From the data below, repeat exactly the lines from the line with "The width and height of the screenshot is (1329, 2576)." to the line with "This screenshot has height=560, width=700.", both included.

» Dataset entries:
-*-*-

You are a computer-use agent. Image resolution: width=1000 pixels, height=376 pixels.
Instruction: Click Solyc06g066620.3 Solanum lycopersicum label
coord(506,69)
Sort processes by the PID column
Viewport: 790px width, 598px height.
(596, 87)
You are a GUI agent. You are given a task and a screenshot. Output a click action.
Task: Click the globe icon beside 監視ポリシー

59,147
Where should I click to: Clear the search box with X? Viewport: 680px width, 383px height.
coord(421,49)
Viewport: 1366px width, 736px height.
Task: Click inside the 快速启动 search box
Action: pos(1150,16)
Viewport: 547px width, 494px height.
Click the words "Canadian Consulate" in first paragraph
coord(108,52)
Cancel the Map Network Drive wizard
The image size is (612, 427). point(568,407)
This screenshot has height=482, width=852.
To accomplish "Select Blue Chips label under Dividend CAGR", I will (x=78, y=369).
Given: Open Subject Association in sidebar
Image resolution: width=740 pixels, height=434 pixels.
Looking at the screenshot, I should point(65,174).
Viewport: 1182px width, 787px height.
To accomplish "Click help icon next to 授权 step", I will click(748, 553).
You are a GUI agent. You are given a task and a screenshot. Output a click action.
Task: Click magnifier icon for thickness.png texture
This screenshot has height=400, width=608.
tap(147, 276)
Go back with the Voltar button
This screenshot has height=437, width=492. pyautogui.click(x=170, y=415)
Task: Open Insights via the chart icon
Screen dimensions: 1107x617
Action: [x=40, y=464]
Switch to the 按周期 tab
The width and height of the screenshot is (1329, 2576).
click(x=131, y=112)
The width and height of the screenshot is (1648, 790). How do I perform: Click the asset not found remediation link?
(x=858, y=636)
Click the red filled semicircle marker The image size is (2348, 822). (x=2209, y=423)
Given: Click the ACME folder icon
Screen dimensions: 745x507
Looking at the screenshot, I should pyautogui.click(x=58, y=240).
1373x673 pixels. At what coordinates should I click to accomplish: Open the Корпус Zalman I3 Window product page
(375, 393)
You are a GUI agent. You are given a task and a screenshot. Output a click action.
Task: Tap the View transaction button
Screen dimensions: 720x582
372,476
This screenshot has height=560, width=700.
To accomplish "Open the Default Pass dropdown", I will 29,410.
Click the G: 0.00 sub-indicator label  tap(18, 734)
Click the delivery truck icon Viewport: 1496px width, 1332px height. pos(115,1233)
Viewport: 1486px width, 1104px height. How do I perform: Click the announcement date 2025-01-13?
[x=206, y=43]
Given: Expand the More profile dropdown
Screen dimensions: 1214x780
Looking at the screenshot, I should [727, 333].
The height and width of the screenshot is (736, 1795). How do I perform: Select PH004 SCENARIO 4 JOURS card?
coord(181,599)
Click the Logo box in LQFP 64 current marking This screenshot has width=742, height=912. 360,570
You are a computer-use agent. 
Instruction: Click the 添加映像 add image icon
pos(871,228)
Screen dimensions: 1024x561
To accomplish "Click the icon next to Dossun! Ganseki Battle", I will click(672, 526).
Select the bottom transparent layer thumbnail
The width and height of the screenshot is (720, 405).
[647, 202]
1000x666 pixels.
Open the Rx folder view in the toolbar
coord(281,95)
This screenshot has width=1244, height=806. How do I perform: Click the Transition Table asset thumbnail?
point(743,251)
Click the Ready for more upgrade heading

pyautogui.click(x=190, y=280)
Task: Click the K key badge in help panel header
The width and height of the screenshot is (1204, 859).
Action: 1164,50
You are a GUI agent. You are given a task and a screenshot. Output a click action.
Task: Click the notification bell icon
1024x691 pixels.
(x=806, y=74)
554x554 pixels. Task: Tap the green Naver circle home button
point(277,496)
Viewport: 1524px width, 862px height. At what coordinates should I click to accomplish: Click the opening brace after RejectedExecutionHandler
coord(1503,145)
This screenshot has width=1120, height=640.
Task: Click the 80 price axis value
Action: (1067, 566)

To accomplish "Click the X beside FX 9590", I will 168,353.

-*-*-

» SOLUTION BELOW:
The width and height of the screenshot is (1329, 2576).
click(x=131, y=112)
The width and height of the screenshot is (1648, 790). How do I perform: Click the asset not found remediation link?
(x=858, y=636)
Click the red filled semicircle marker The image size is (2348, 822). (x=2209, y=423)
Given: Click the ACME folder icon
Screen dimensions: 745x507
Looking at the screenshot, I should pyautogui.click(x=58, y=240).
1373x673 pixels. At what coordinates should I click to accomplish: Open the Корпус Zalman I3 Window product page
(375, 393)
You are a GUI agent. You are given a task and a screenshot. Output a click action.
Task: Tap the View transaction button
Screen dimensions: 720x582
372,476
This screenshot has height=560, width=700.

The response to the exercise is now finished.